Equally impressive, the 42-million tonnes in corn sales is almost 2.5 times bigger than the 17.8 million tonnes of U.S. corn export sales over the same period in 2019. It’s all a really encouraging message for corn growers because not only are prices considerably higher than in previous winters but worldwide demand is happy to buy at these improved prices.
As a point of clarification: Grain exports are reported based on two different metrics: Export “sales” and export “inspections.” The USDA releases both reports on a weekly basis. “Sales” are the volume of sale contracts written, and “inspections” is a measurement of the actual tonnage of grain loaded and recorded on customs clearance documents. Essentially, “inspections” represents the executed business, and “sales” is a measurement of pending business. As observers of the corn market who are utilizing export data as a means to anticipate price moves, “sales” are the more important indicator. The key criteria which slows the pace of sales is the buyer’s reluctance to agree to a price. When we see sales volumes drop it suggests that there’s resistance to the price. The volume of sales made in an individual week says a lot about whether there’s demand at the current price.
There are a few variables at play which make it important for corn producers to stay clearly focused on monitoring corn export sales as a directional indicator on prices going forward. The first is that “it’s dry until it rains.” Although Ontario farmers have seen substantially increased prices due to a drought in South America, good rains in January and February could still do a lot of good for Argentine corn production. It takes months of dry weather to create a drought, but only days of rain to end one. The second factor to watch is political. Brazil and China have been negotiating a framework agreement for corn exports from Brazil to China. The two nations already do an enormous volume of business on soybeans but this deal pertains primarily to phytosanitary restrictions which have complicated corn movement from Brazil to China. Since the grain companies in both nations already have solid trading relationships, if they can reduce or eliminate some of the regulatory restrictions, it could put pressure on U.S. corn as China becomes more active in the Brazilian corn market.
One of the key market drivers which we are going to watch unfold in the weeks ahead is the seeding intentions for corn and soybeans in the spring of 2021. Through November and December, the fact that soybean prices are at their highest levels since 2014 would lead analysts to believe that North American farmers are inclined to plant more soybeans this coming spring. But with corn demand so strong, it’s likely that we see something of an auction in new crop prices as both corn and soybean markets try to ensure a big supply for 2021–2022. Personally, I’m optimistic that in a marketplace where corn export sales are more than double last year’s volume and soybean export sales are even better, the market has a significant incentive to pay farmers enough to increase seeded acres of corn and soybeans in the spring of 2021. Since the total area of cropland can’t increase, these two crop markets are going to have to bid against one another in order to increase next year’s supply.
Google makes it really easy for corn producers to monitor the pace of export sales.

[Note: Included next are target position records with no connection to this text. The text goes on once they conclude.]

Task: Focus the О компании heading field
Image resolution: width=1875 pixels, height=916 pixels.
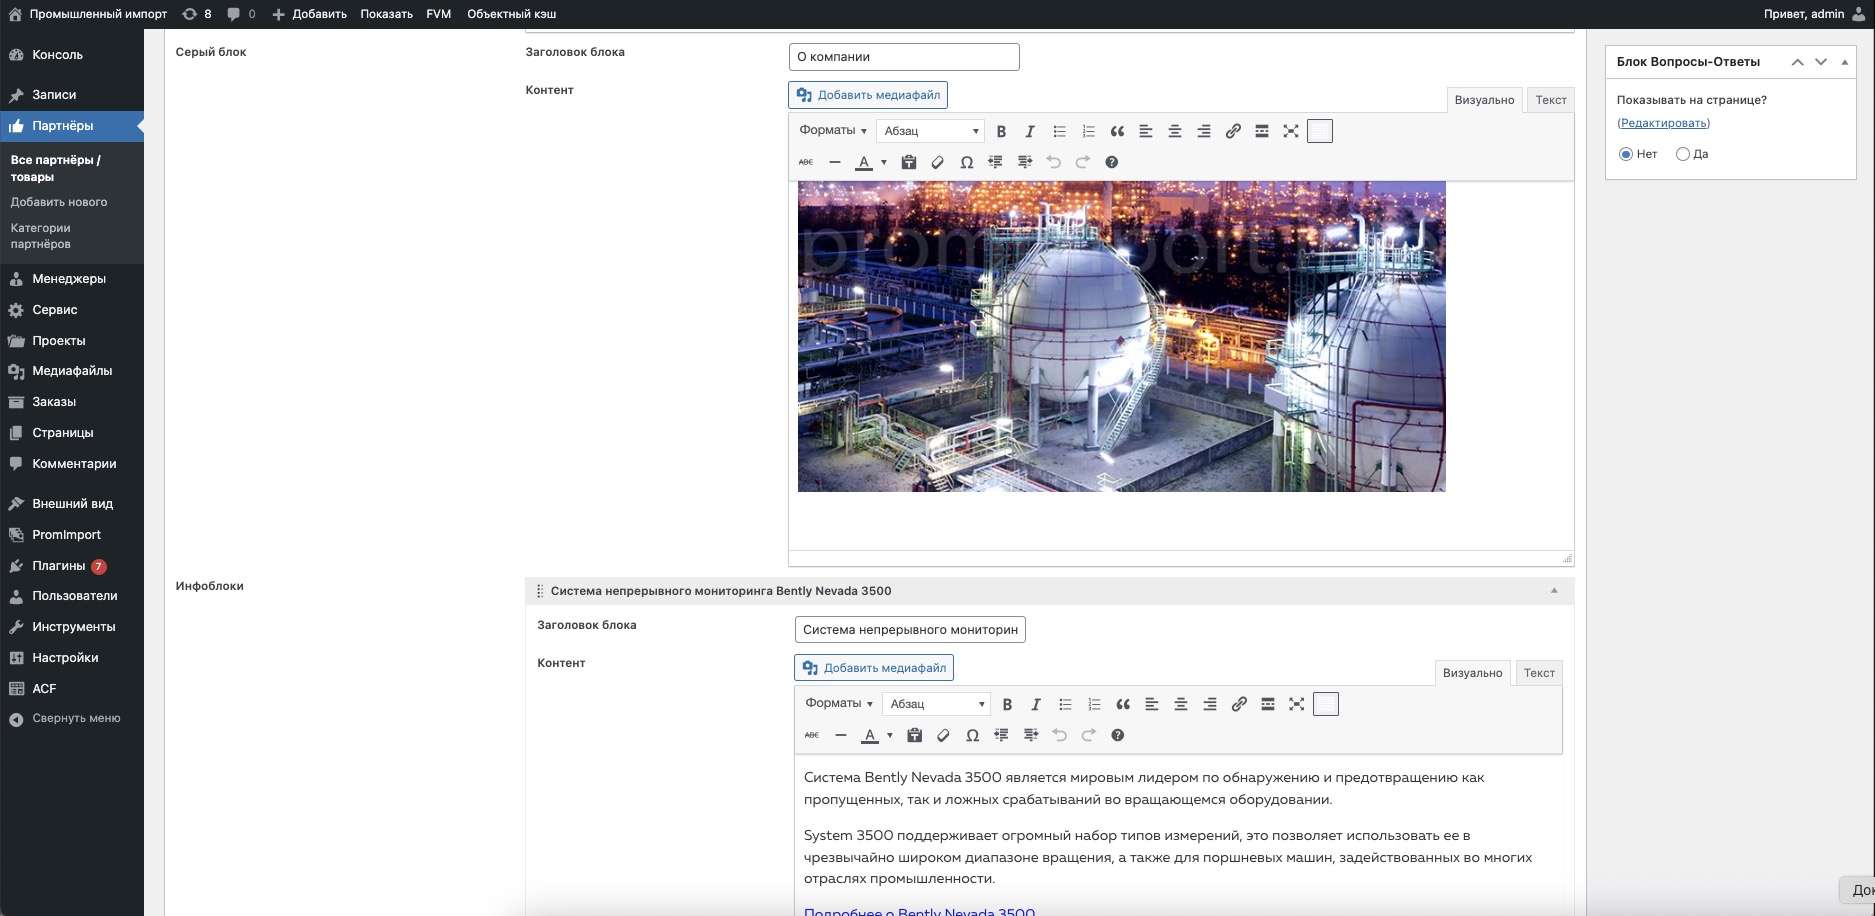Action: point(904,57)
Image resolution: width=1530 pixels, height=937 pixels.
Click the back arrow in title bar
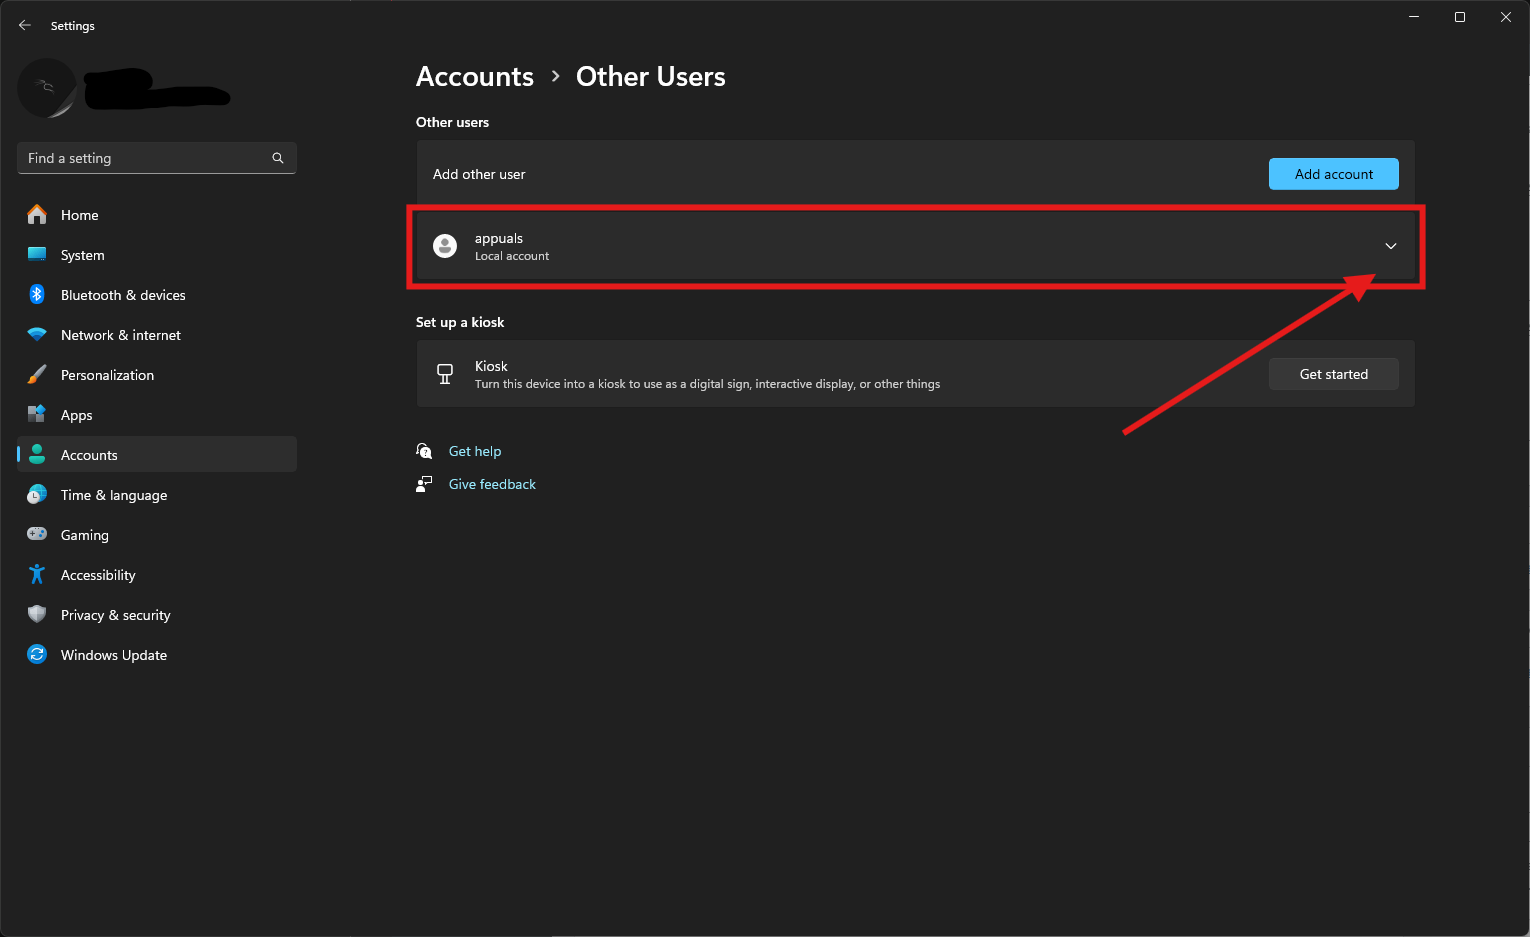point(25,26)
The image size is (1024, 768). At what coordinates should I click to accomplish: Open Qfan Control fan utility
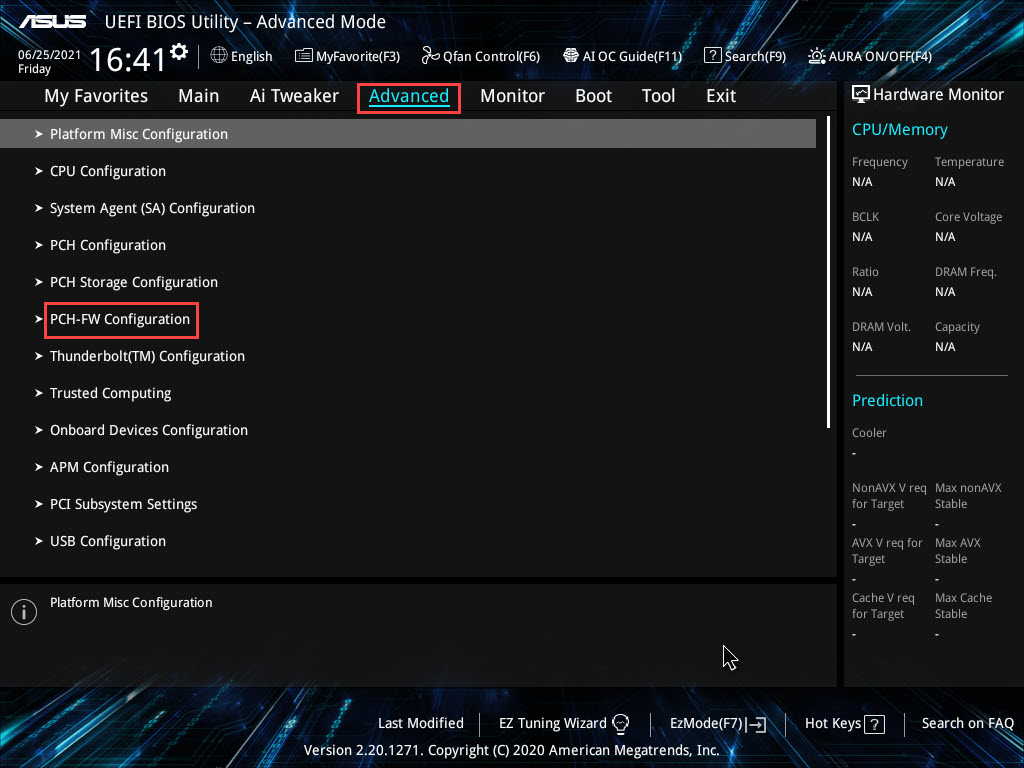click(x=481, y=56)
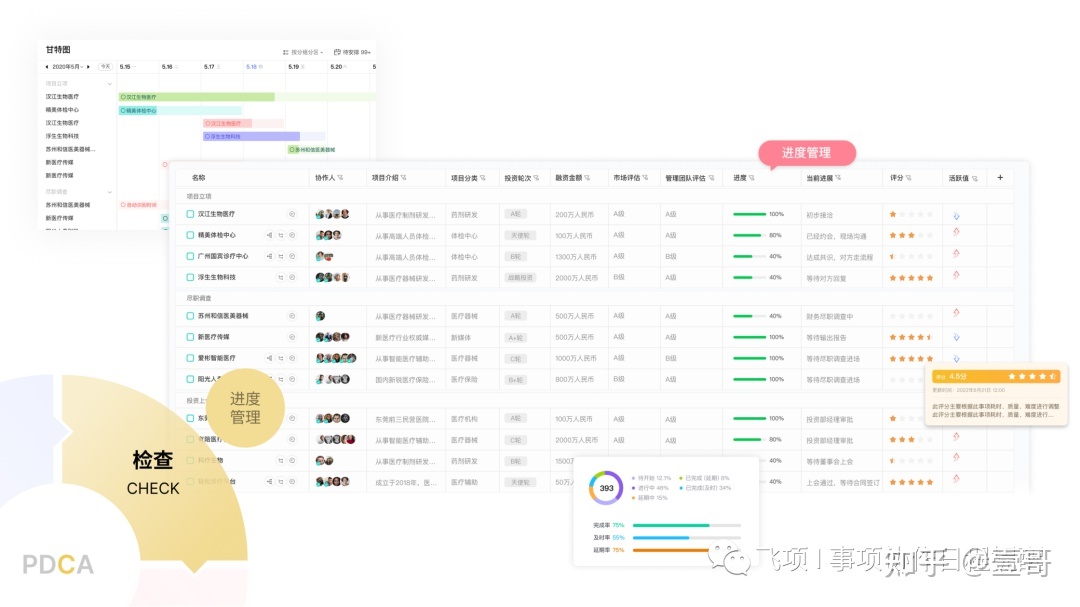Click the previous month arrow in Gantt chart
Viewport: 1080px width, 607px height.
click(46, 67)

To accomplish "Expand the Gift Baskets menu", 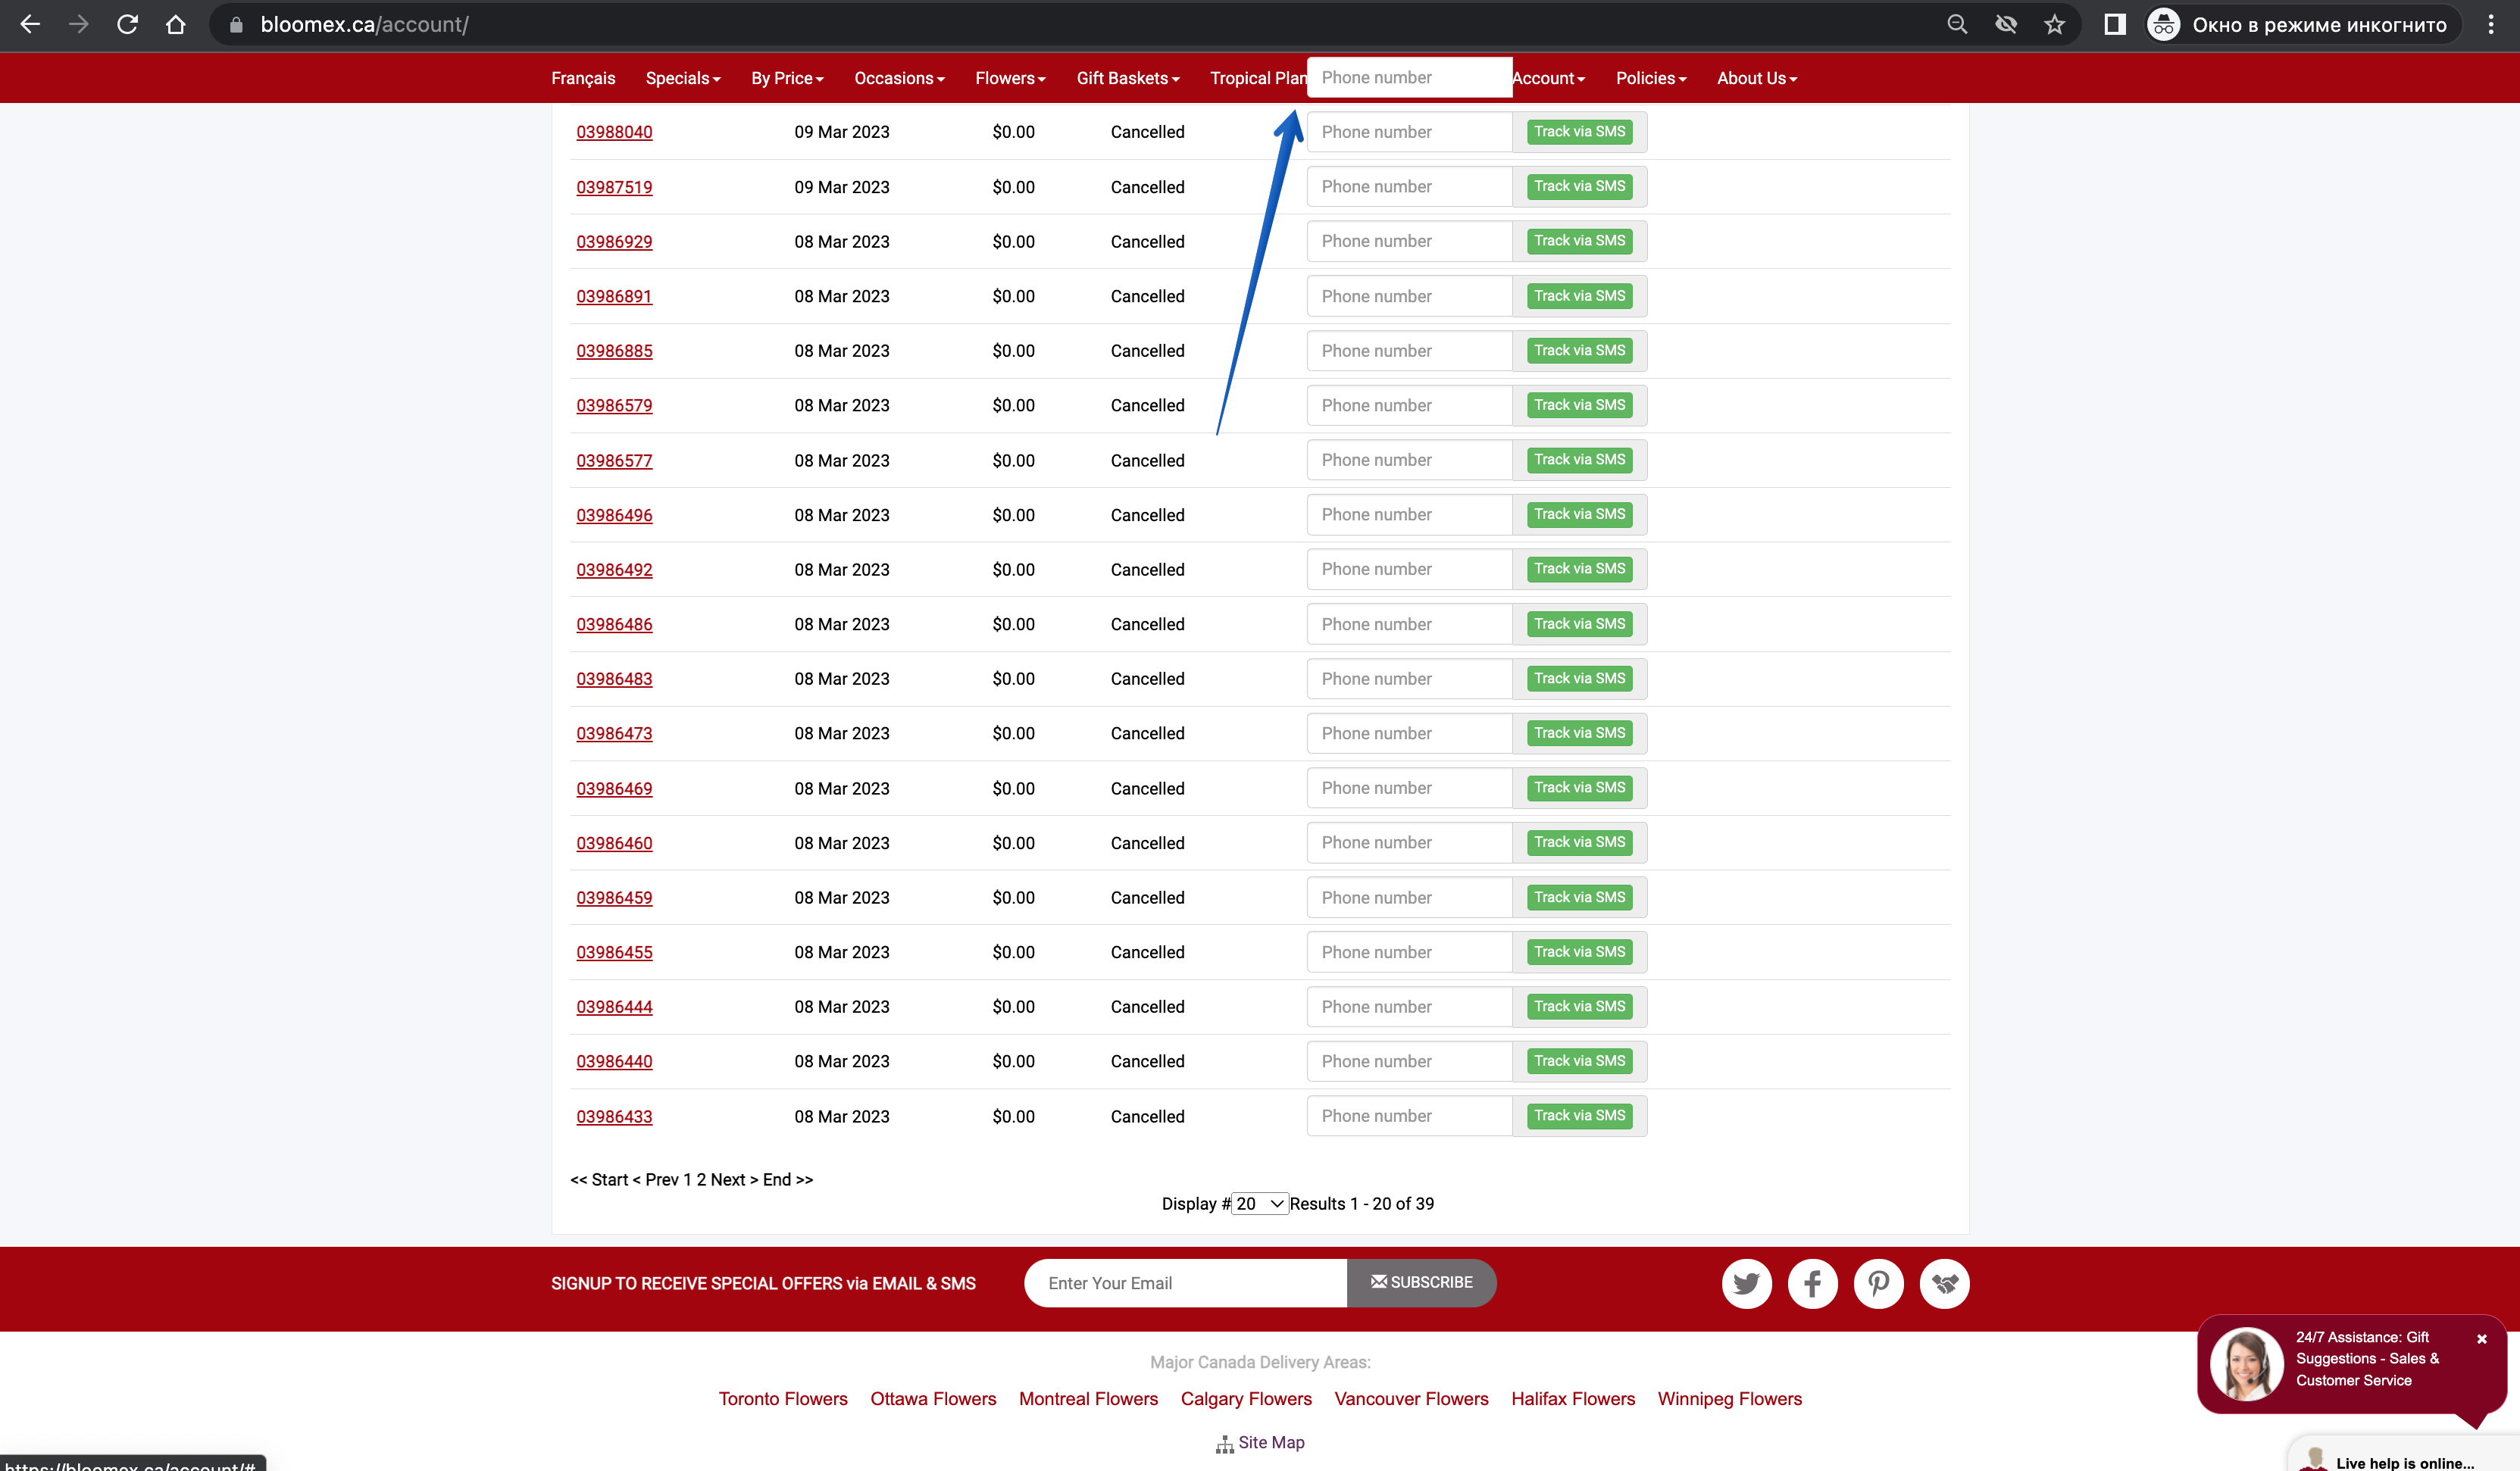I will click(1128, 78).
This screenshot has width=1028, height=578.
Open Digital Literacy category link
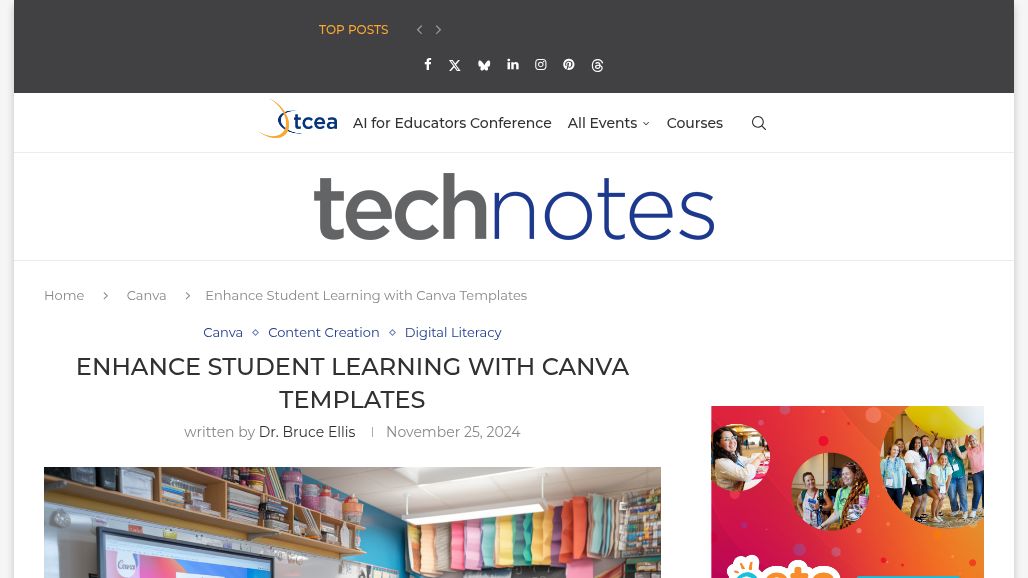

For farmers with either old crop corn in storage, or those looking for an opportunity to add to new crop sales, spending a few minutes to review the weekly export sales reports will pay you more dollars per minute of effort than any other activity on the farm this winter. As long as sales volumes exceed the historical weekly averages, the price trajectory that we’re on can maintain its direction. Prices will remain solid as long as we’ve got active buyers. If we find a point where the buyers start to disappear, then it’s time to make some marketing decisions for your farm.
Steve Kell operates a crop farm in Simcoe County and is a former grain merchant for Parrish and Heimbecker Ltd.